Desas-desus pun muncul di masyarakat. Kabarnya, minyak goreng sengaja disimpan karena penetapan HET seolah-olah dadakan. Para tengkulak yang telanjur memborong minyak goreng dengan harga normal, tak rela jika harus menjualnya sesuai HET.
Karena minyak goreng tak ditemukan di pasar, masyarakat memilih migrasi. Dari minyak goreng sawit ke minyak goreng kelapa.
Minyak goreng kelapa kemasan yang baisanya kerap berjajar rapi di rak minimarket, terpaksa menjadi opsi menutup kebutuhan minyak goreng. Selisih harganya juga tak begitu signifikan.
Lihat postingan ini di Instagram
Kini, HET sudah dicabut. Keputusan itu tertuang dalam Permendag Nomor 11 Tahun 2022 dan berlaku mulai 16 Maret 2022. Dan tiba-tiba minyak goreng kembali membanjiri pasar. Pemandangan emak-emak berebut minyak sudah tidak ada lagi.

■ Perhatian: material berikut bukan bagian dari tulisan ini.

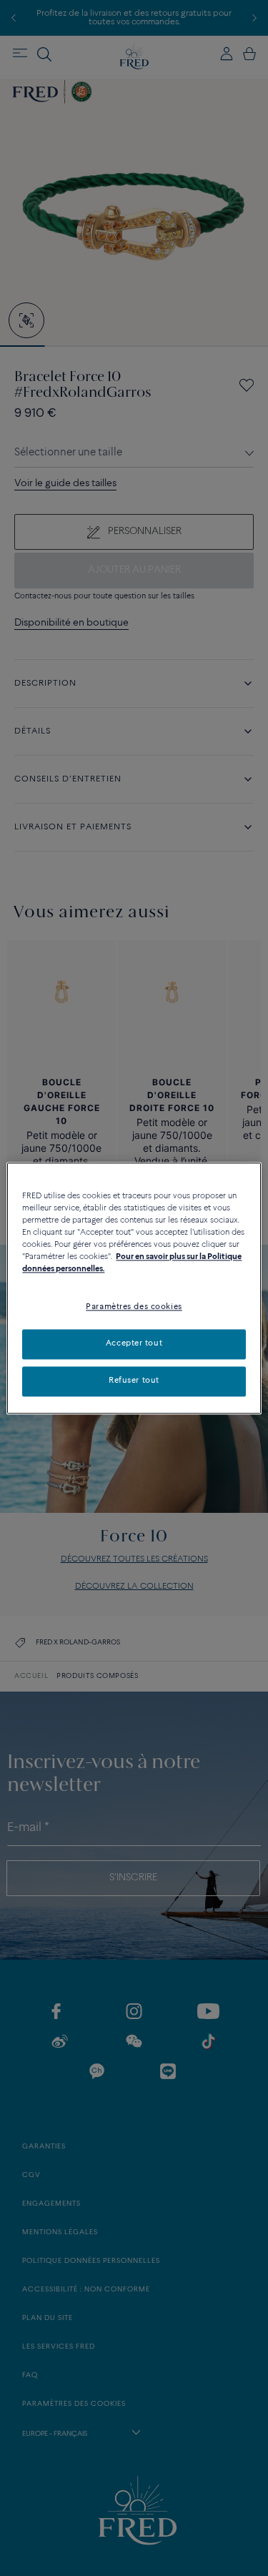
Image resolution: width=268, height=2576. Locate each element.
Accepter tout (134, 1343)
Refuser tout (134, 1380)
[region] (133, 1288)
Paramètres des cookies (134, 1307)
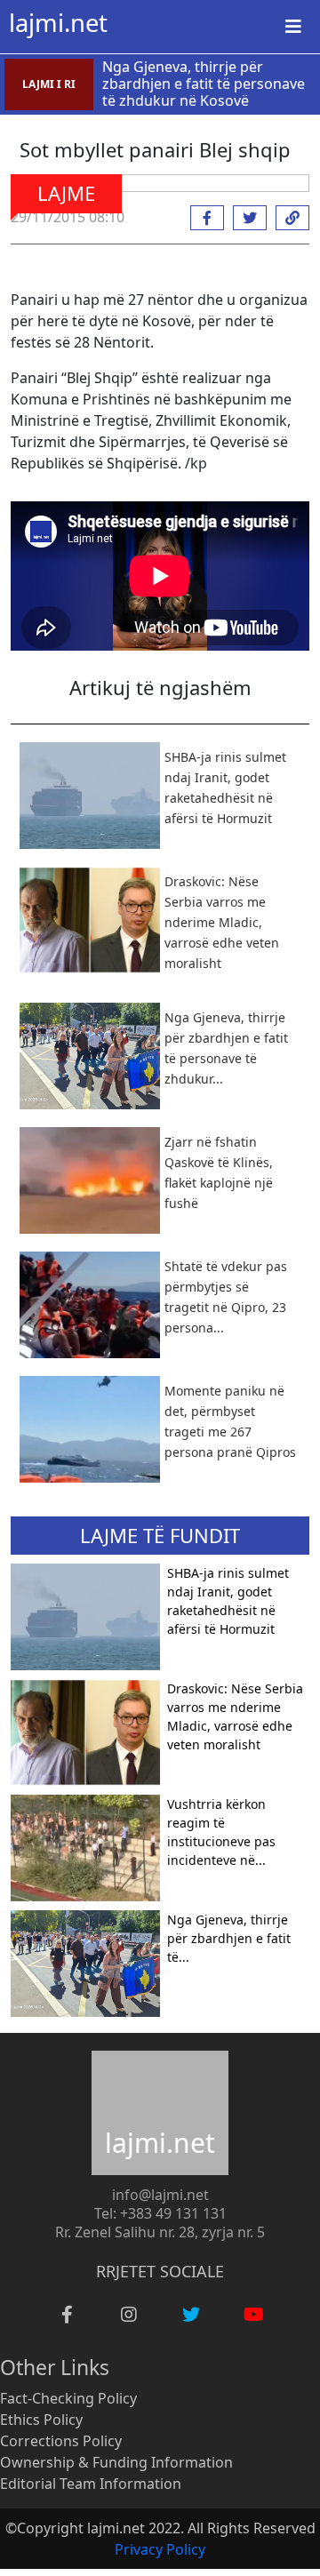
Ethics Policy (41, 2419)
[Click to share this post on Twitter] (245, 217)
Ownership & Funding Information (116, 2462)
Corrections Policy (61, 2441)
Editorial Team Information (90, 2483)
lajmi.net (58, 22)
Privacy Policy (160, 2549)
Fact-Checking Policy (68, 2398)
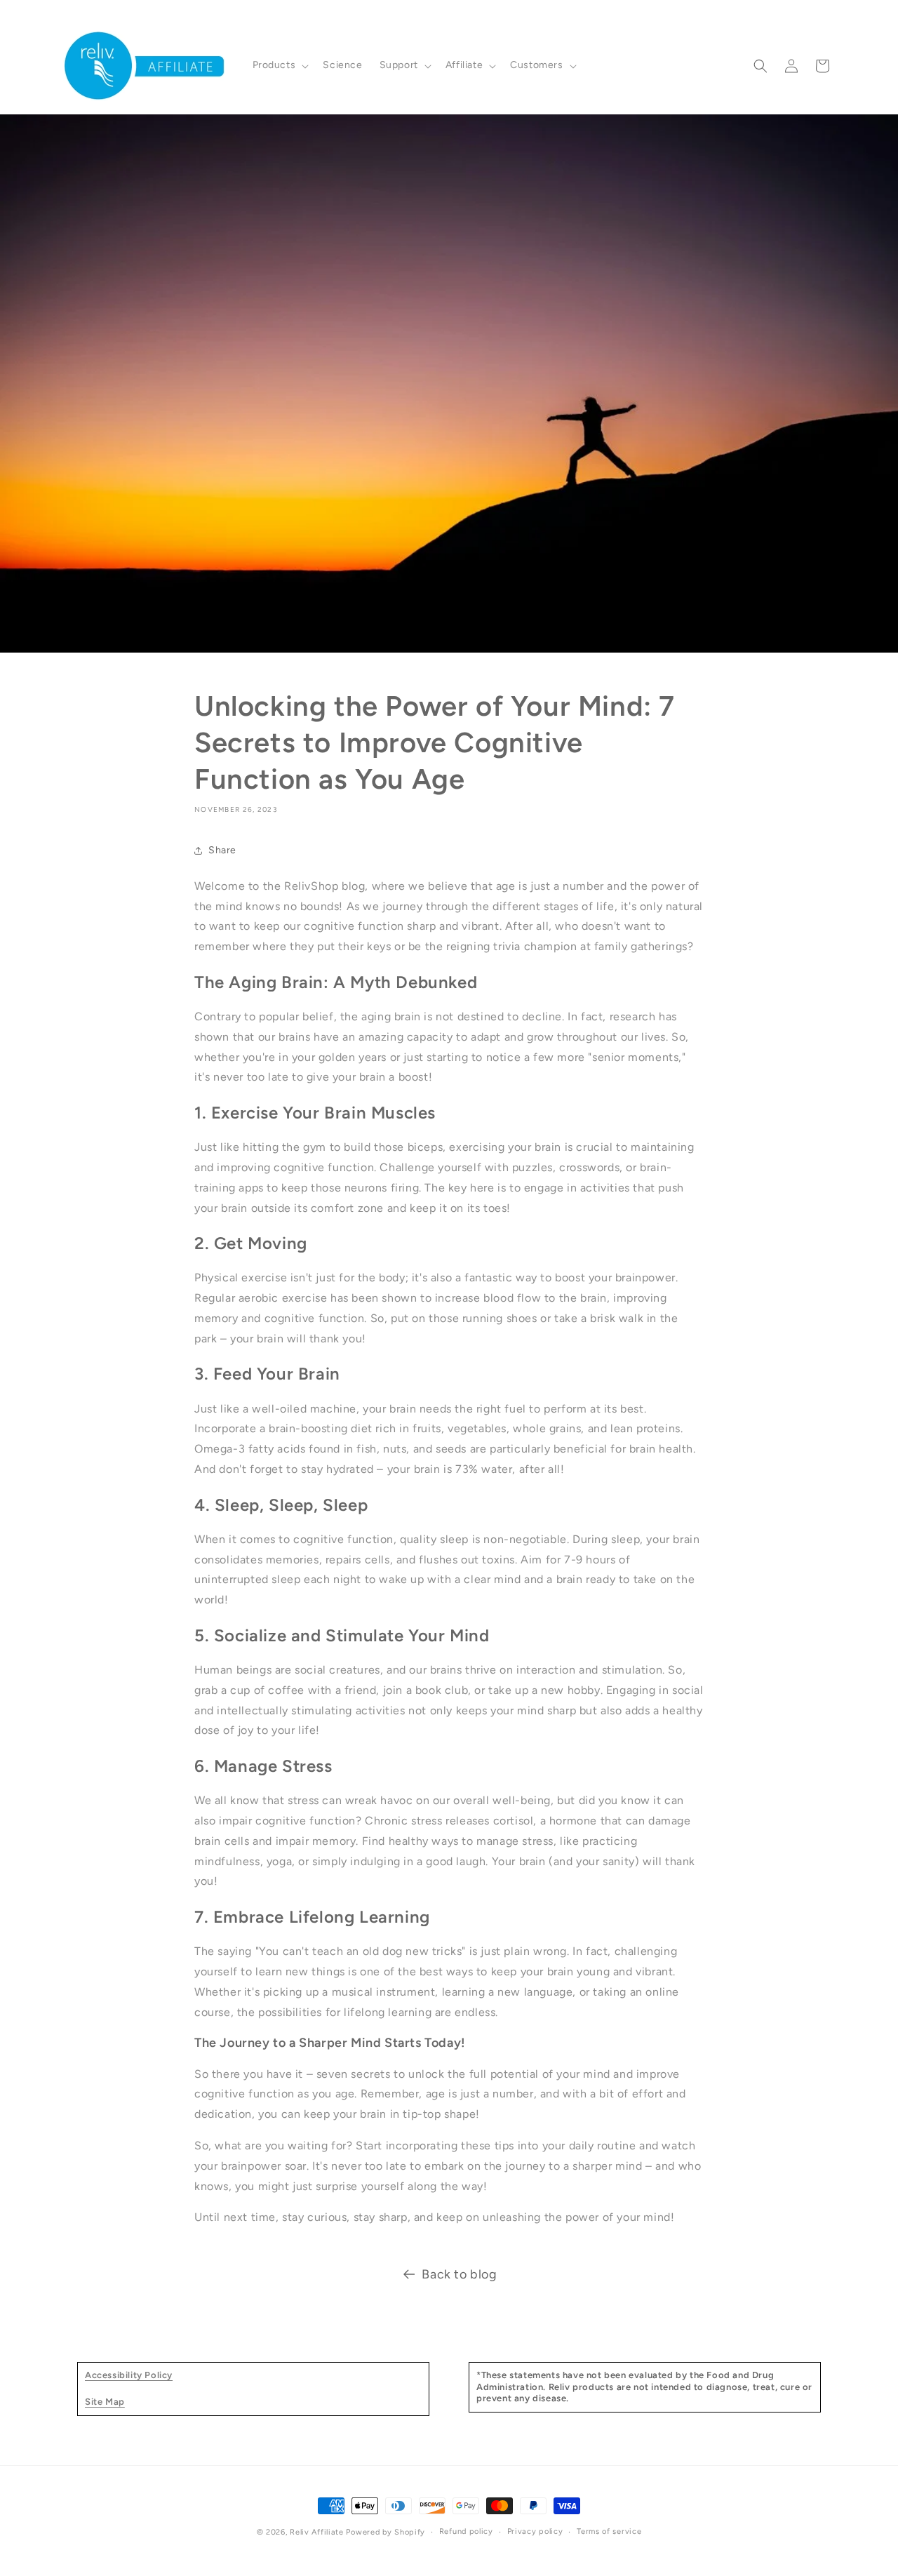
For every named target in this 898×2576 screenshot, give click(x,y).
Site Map (105, 2401)
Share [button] (222, 850)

Ya, pasalnya, banyaknya stok minyak goreng kemasan yang tiba-tiba muncul, dibarengi dengan harga yang membubung hingga Rp25.000 per liter.
Lepas Tangan
Menanggapi tingginya harga minyak goreng kemasan, Kepala Dinas Perindustrian dan Perdagangan (Disperindag) Jateng, Muhammad Arief Sambodo lepas tangan.
Pasalnya, sesuai arahan dari Kementerian Perindustrian, harga minyak goreng kemasan memang sudah diserahkan kepada kondisi pasar.

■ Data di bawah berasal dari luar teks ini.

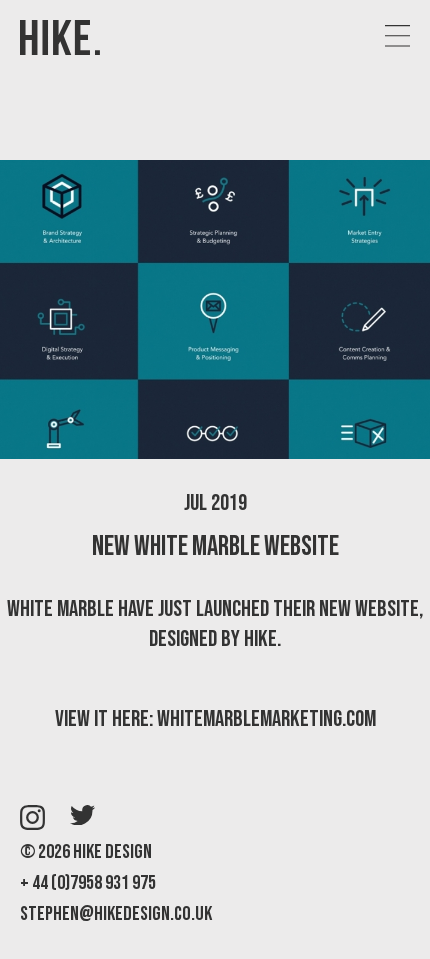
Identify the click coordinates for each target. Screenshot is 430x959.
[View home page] (60, 40)
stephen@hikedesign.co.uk (116, 914)
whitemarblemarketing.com (266, 719)
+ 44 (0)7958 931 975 (88, 883)
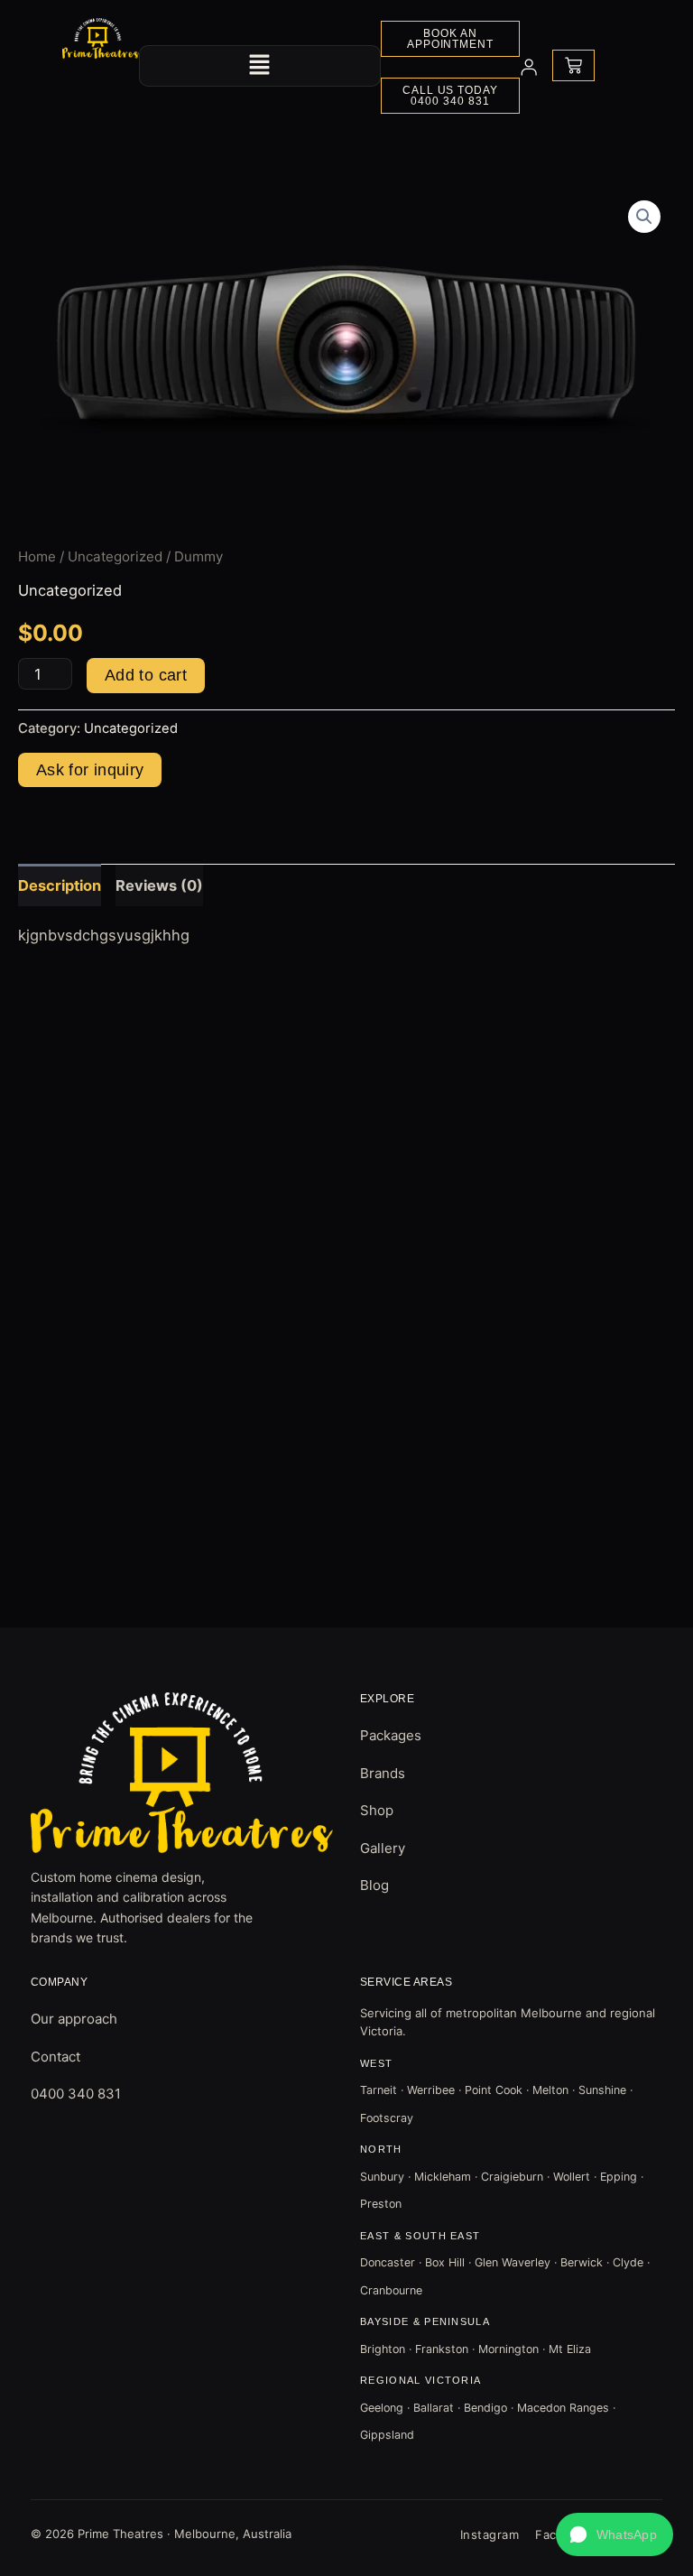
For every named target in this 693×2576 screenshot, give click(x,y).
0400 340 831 (76, 2093)
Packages (390, 1735)
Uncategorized (115, 556)
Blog (374, 1885)
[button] (260, 65)
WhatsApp (626, 2534)
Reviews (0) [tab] (159, 885)
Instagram (490, 2534)
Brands (382, 1773)
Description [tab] (59, 885)
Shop (376, 1810)
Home (37, 556)
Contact (55, 2056)
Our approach (74, 2018)
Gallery (382, 1848)
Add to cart (146, 674)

“Sekarang harga yang berlaku diserahkan ke pasar. Harga pasar kan tidak bisa tahu sampai mana. Karena kita sangat tergantung dengan CPO. Ketika harga CPO dunia naik, akan ikut harga itu,” ucapnya.
Dikatakan, Disperindag Jateng hanya konsentrasi menjaga stok minyak goreng mampu memenuhi kebutuhan masyarakat.
“Hitung-hitungan kasarnya, kebutuhan minyak goreng per orang itu 1 liter per bulan. Jika penduduk Jateng sekitar 37 juta, dikurangi yang masih batita (bawah tiga tahun) uang tidak mengonsumsi minyak, berarti ada 35 jutaan. Berarti kebutuhan minyak goreng di Jateng berkisar 35 juta liter per bulan,” jelasnya.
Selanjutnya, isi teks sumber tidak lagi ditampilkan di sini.